Selected text –
'''

I must touch briefly now just one other point of practical importance
that we need to guard, in order to be tender and true in our dealings
with our fellow-men. You will find, if you look over the face of
society, that there are two kinds of morality, frequently quite
inconsistent with each other; and sometimes the poorer of the two kinds
is held in higher esteem than the better. I mean there is conventional
morality, and there is real morality.
As a hint of illustration: An American woman goes to Turkey to-day; and
she is shocked by the customs of the women and their style of dress. It
seems to her that no woman can possibly be moral who, although she
covers her head, can appear on the street with feet and ankles bare.
But this same Turkish woman is shocked beyond the possibility of
utterance to know that in Europe and America women carefully cover
their feet, but expose their faces and their shoulders. It seems
terrible to her, and she cannot understand how a European or American
woman can have any regard for the principles of delicacy and morality.

'''

Given data –
'''

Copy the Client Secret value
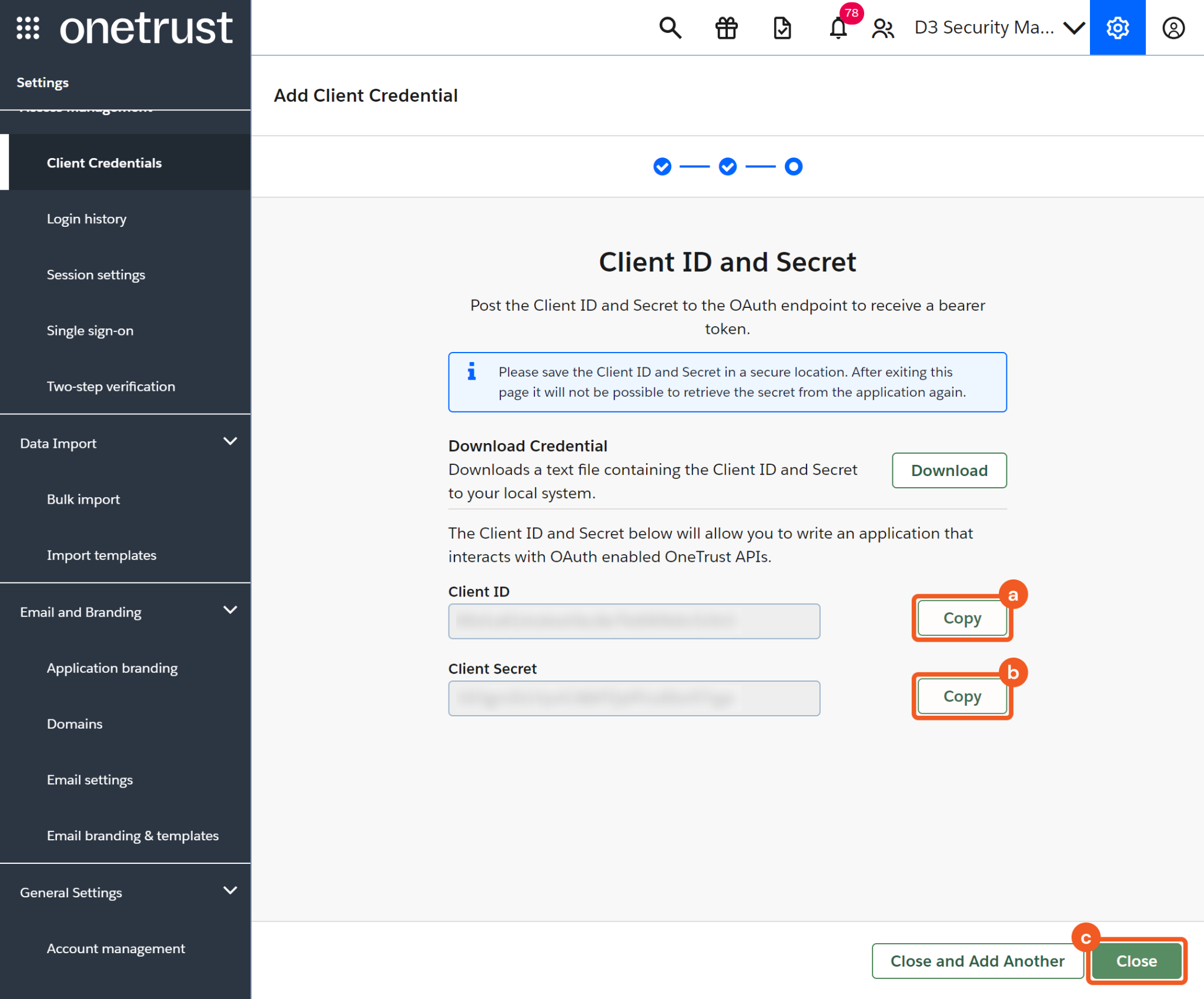Image resolution: width=1204 pixels, height=999 pixels. click(x=962, y=696)
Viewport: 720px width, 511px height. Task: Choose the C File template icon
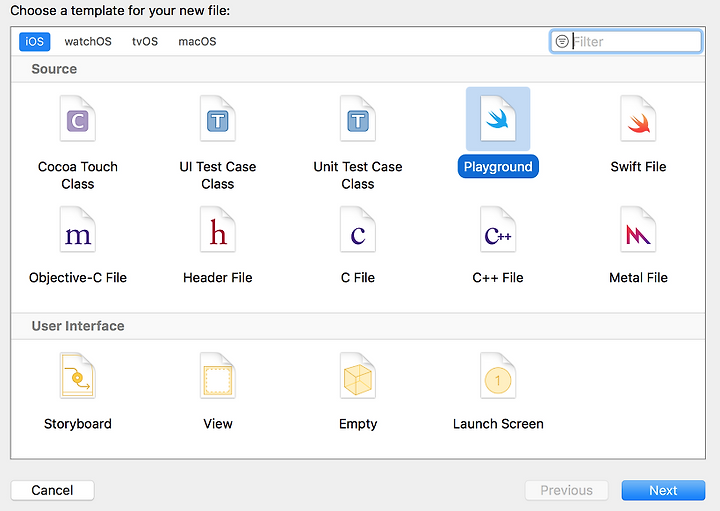[358, 230]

'''

List of tasks –
(a) Transcribe the passage on conventional and real morality between "As a hint of" and "and ankles bare.", inclusive.
(b) Pick up the passage on conventional and real morality after its final sentence and carry it forward.
You won't need the lines to do this.

Final answers –
(a)
As a hint of illustration: An American woman goes to Turkey to-day; and
she is shocked by the customs of the women and their style of dress. It
seems to her that no woman can possibly be moral who, although she
covers her head, can appear on the street with feet and ankles bare.

(b)
Do you not see how, in both cases here, it is purely a matter of
convention? No real question of morality is touched in either case. I
speak of this to prepare you to note how conscience can be as troubled
over things which are purely conventional as it can over things which
are downright and real. Let me use another illustration, going a little
deeper in the matter. Here is a man, for example, who is terribly
shocked because his neighbor takes a drive with his family on Sunday
afternoon. It seems to him an outrage on all the principles of public
and social morality; and he is eager to get up a society to abolish
such customs, that seem to him to threaten the prosperity of all that
is good in the world. But this same man, perhaps, has been trained in a
way of conducting his business that, while legal, is not strictly fair.
This man may be hard and cruel towards his employees. He may cherish
bitter hatreds towards his rivals. In his heart he may be transgressing
the law of vital ethics, while fighting with all the power of his
nature for that which does not touch any real question of right or
wrong at all.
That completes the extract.